**Aim of the exercise**
Output each line of the records below as a JSON array of strings, one string per line, skipping any blank lines. Omit the pictures.

== == ==

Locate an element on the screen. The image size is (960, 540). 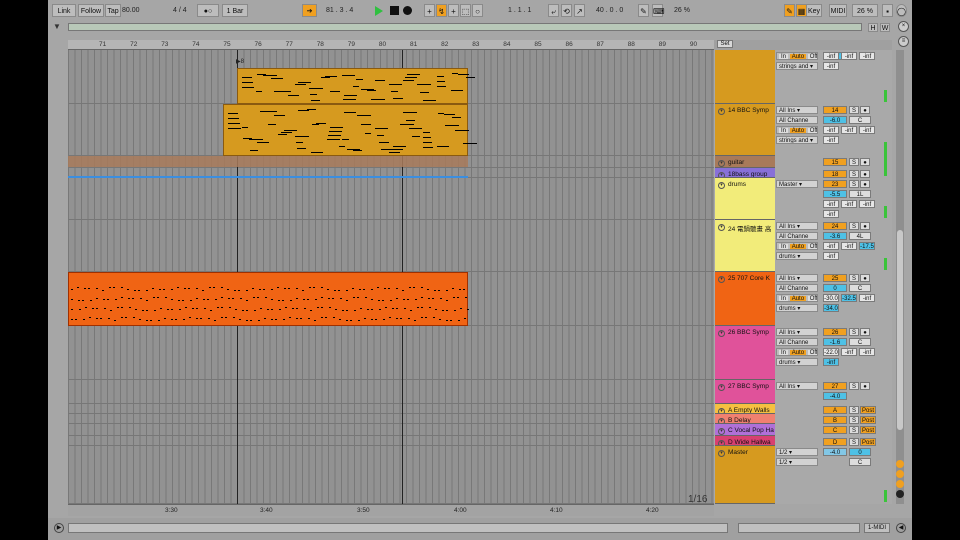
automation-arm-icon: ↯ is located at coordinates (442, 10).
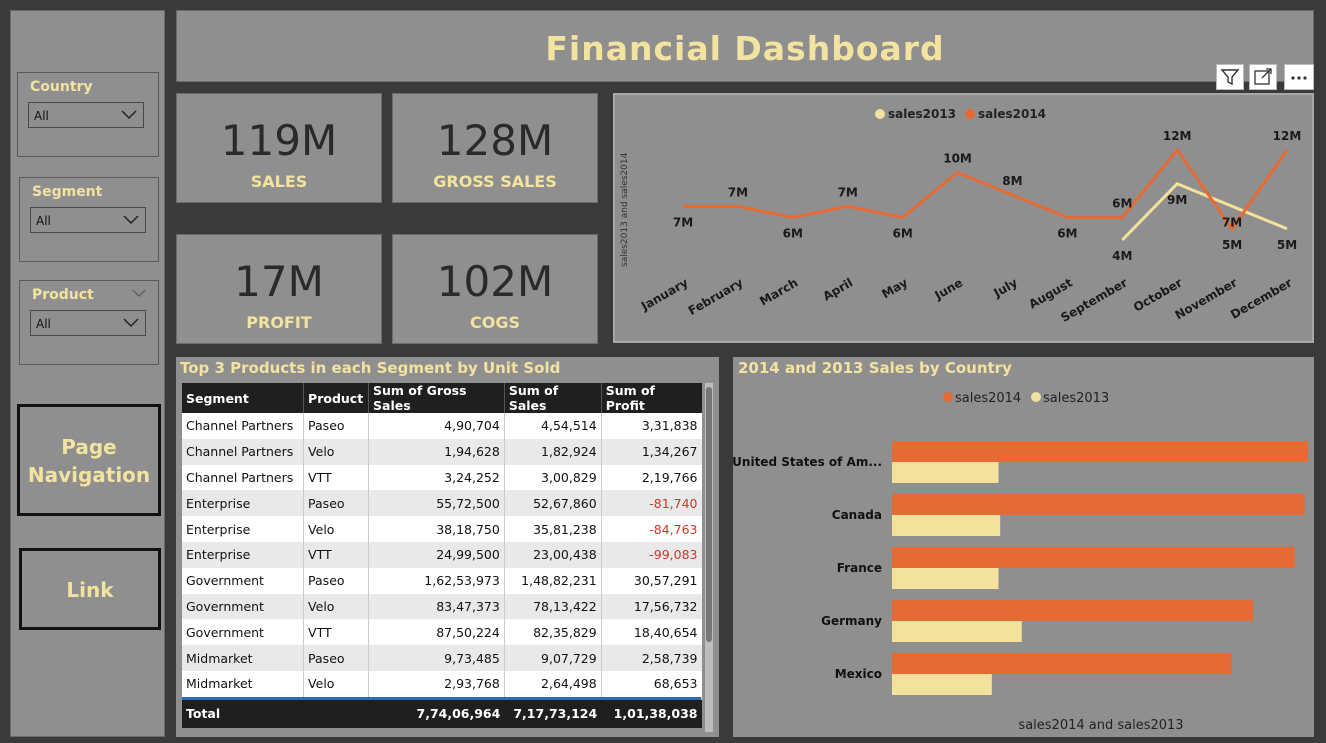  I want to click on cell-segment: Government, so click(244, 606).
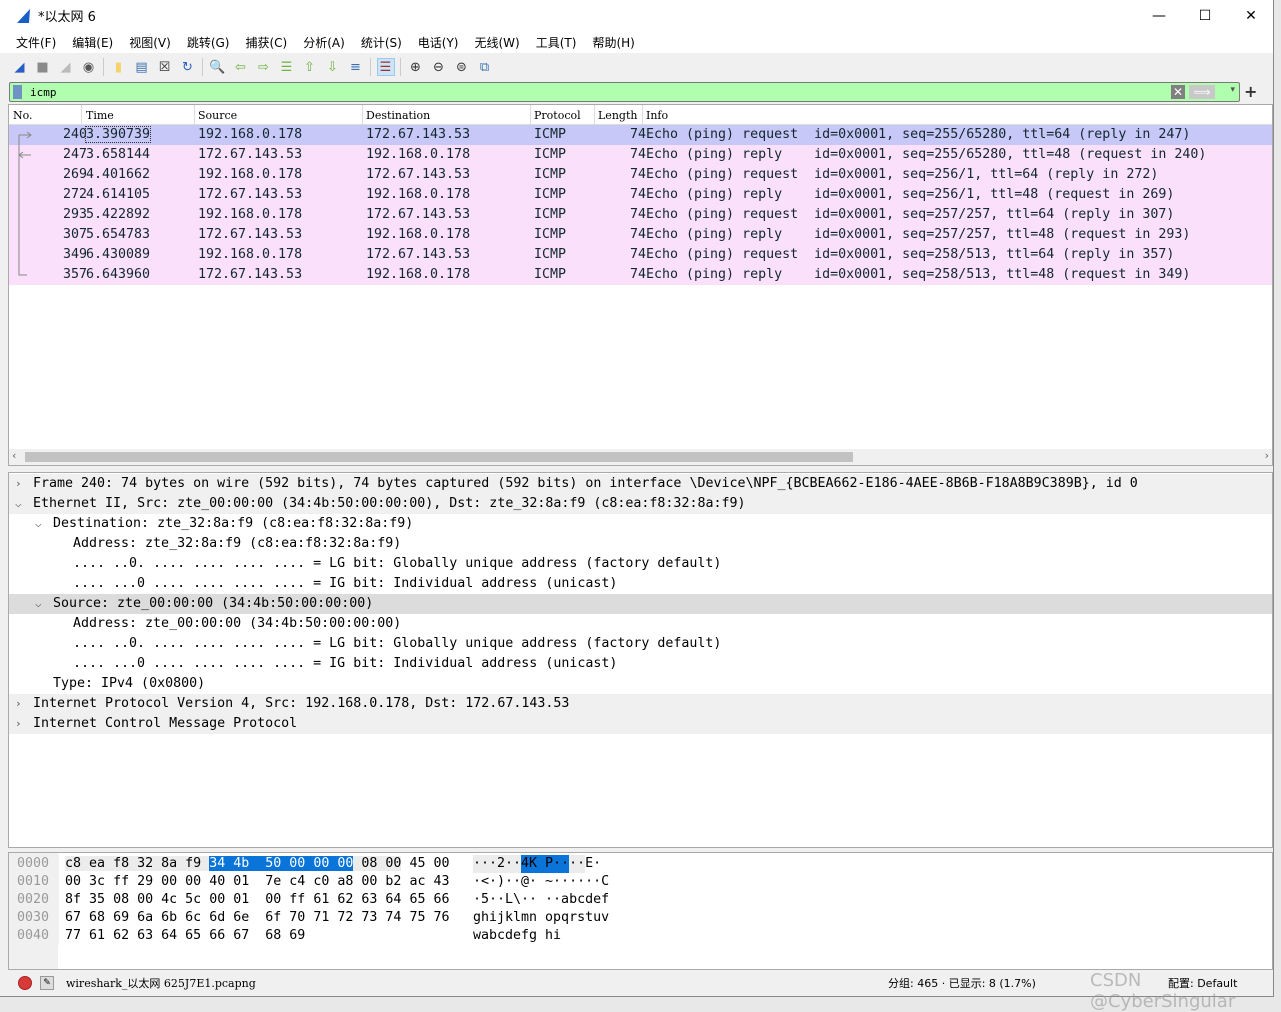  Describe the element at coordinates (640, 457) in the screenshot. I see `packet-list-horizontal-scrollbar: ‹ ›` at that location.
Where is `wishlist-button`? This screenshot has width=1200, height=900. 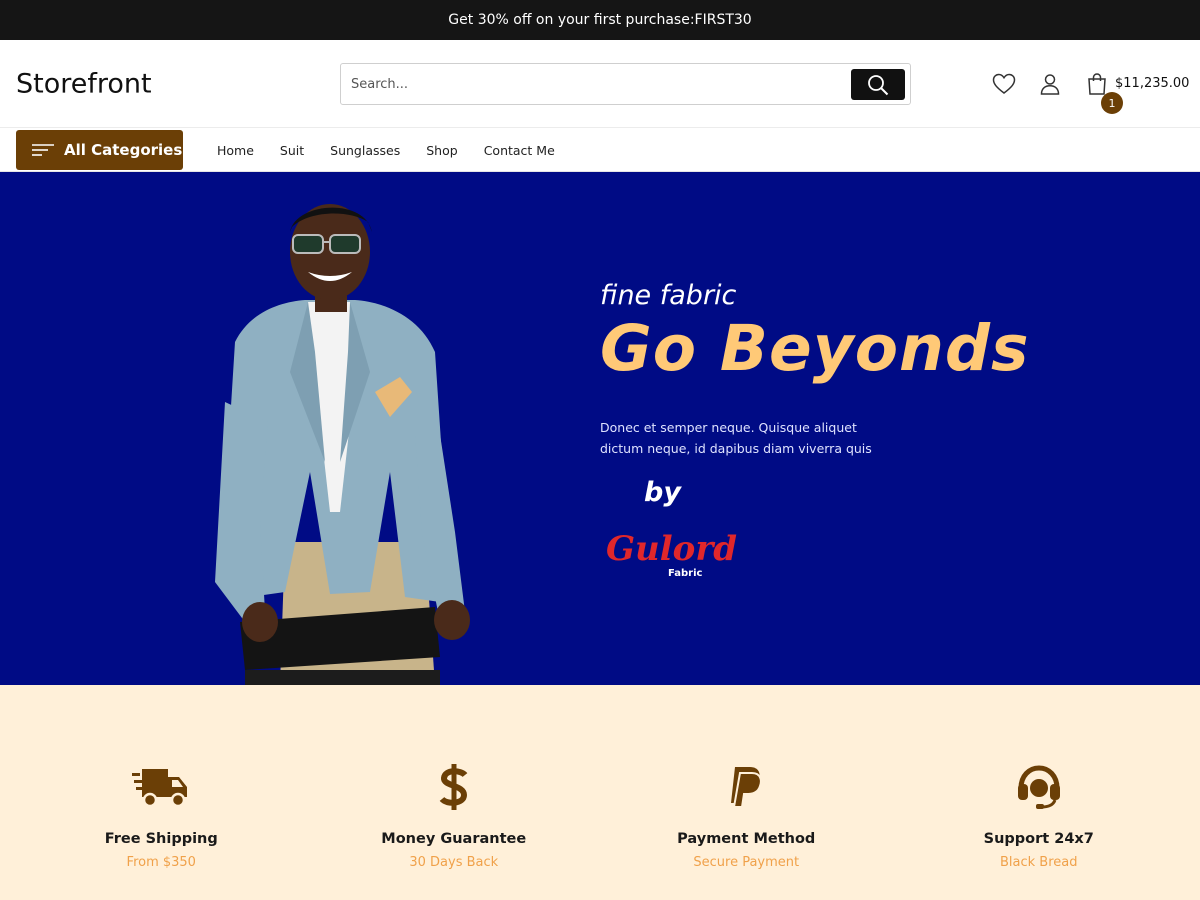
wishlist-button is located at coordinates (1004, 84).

== == ==

**Answer for the task**
[
  "Locate an element on the screen. The image size is (960, 540). ",
  "automation-arm-icon: ↯ is located at coordinates (442, 10).",
  "  I want to click on cell-segment: Government, so click(244, 606).",
  "  Describe the element at coordinates (640, 457) in the screenshot. I see `packet-list-horizontal-scrollbar: ‹ ›` at that location.",
  "Where is `wishlist-button`? This screenshot has width=1200, height=900. ",
  "wishlist-button is located at coordinates (1004, 84)."
]